[start RECORDS FOR PROCESSING]

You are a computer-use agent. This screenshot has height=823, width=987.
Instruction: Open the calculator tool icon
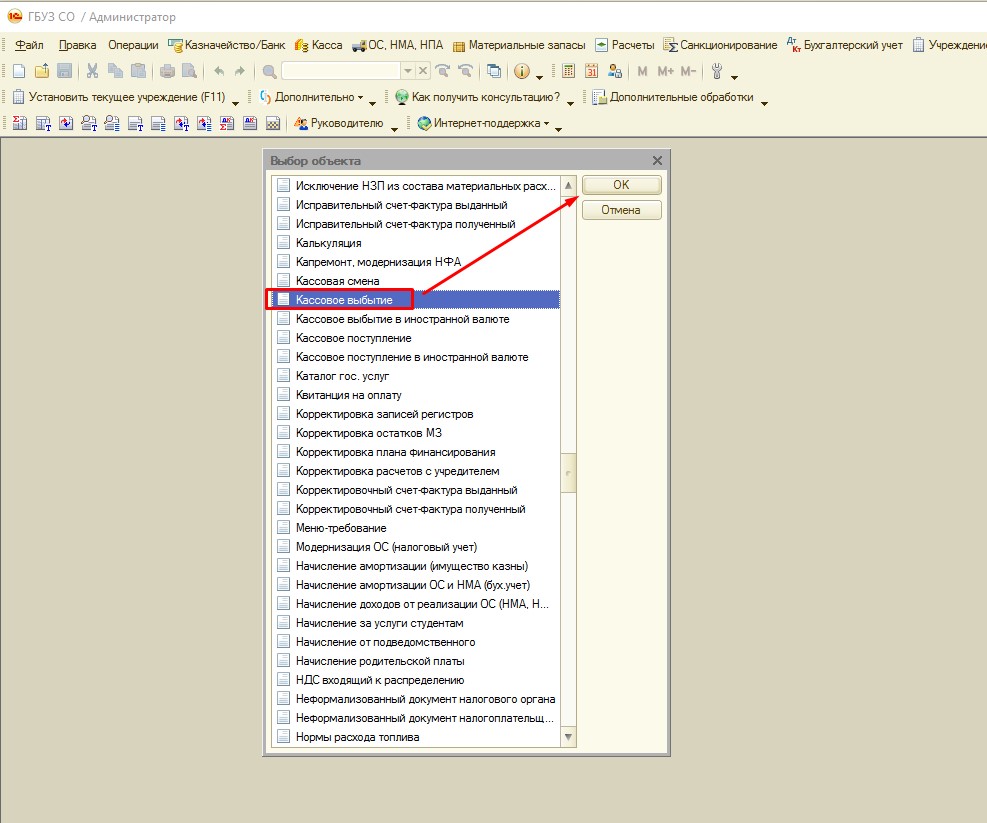click(569, 71)
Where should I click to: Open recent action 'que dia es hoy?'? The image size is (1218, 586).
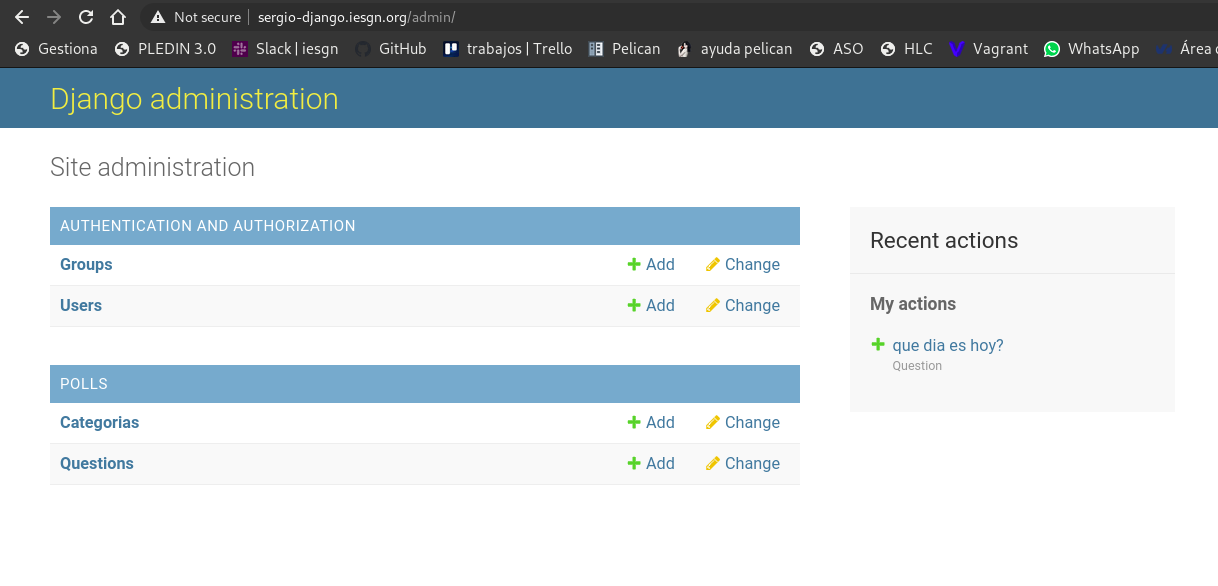tap(947, 346)
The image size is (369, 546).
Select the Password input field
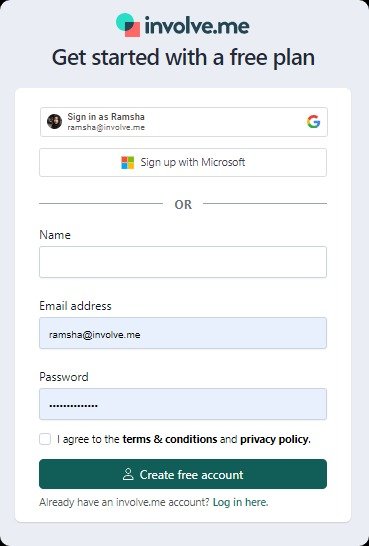point(183,404)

[end RECORDS FOR PROCESSING]

*GOAL*:
Recast every line of the records above as a Markdown table with the columns Row and Line, numbering the rows and skipping blank lines. Leave the pictures out of the table.

*OUTPUT BELOW*:
| Row | Line |
|---|---|
| 1 | You are a computer-use agent. This screenshot has height=823, width=987. |
| 2 | Instruction: Open the calculator tool icon |
| 3 | click(569, 71) |
| 4 | Where should I click to: Open recent action 'que dia es hoy?'? The image size is (1218, 586). |
| 5 | tap(947, 346) |
| 6 | The image size is (369, 546). |
| 7 | Select the Password input field |
| 8 | point(183,404) |